Introduction: In view of the modifications in the endocrine society guidelines on evaluation and management of children with congenital adrenal hyperplasia (CAH), we performed a review of children and adolescents with CAH.
Material and methods: An audit of 35 children with CAH presenting to the pediatric endocrinology clinic between January 2014 to November 2021 was conducted by formulating ten audit questions. The areas of focus included: genital reconstructive surgery, neonatal screening for CAH, stress dosing, need for adrenocorticotrophic hormone (ACTH) stimulation test, growth promoting therapy, bone age assessment, adrenal imaging, bone mineral density assessment, adequacy of hormone replacement and appropriate management of non-classical CAH.

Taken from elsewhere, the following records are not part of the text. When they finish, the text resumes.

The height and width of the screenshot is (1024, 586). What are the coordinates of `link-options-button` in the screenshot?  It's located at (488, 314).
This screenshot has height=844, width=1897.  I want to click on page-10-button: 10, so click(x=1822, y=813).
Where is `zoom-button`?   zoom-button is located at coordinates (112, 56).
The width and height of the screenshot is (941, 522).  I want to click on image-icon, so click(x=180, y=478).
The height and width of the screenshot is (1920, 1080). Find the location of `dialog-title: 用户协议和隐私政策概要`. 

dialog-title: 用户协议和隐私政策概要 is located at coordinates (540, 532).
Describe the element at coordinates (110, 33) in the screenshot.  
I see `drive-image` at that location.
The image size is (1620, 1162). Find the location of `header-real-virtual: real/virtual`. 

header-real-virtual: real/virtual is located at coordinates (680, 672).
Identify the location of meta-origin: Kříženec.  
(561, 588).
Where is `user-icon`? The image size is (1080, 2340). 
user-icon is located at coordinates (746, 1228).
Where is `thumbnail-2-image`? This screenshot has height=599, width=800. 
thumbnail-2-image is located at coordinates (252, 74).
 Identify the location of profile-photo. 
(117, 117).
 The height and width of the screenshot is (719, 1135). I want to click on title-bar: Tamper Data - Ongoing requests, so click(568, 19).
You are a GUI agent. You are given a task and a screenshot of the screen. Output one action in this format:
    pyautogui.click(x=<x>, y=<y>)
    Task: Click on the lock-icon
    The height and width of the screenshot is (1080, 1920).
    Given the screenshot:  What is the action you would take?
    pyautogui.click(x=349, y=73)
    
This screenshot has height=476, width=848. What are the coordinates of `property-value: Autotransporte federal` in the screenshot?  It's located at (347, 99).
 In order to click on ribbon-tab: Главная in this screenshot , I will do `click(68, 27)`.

Results: Conservative approach to genitoplasty in female children increased from 42.9% to 88.9%. Newborn screening identified 4 babies including two asymptomatic males averting saltwasting crisis. Stress dosing of steroids were advised in all and emergency usage of injectable glucocorticoids was warranted in two children. Gonadotropin-releasing hormone (GnRH) analogue therapy improved the final median predicted height by 7 cm in 5 children. Twenty-three (65.7%) had bone age assessment with 14 (40%) having advanced bone age. ACTH stimulation test, Adrenal imaging, dual energy X-ray absorptiometry (DEXA) scan were done in accordance with the guideline. One child with nonclassical CAH was initiated on hydrocortisone replacement for advanced bone age.
Conclusions: A shift to conservative surgical management of females, utility of neonatal screening for CAH, judicious use of growth promoting therapy is highlighted. Need for bone age testing, emergency hydrocortisone provision is warranted in our series.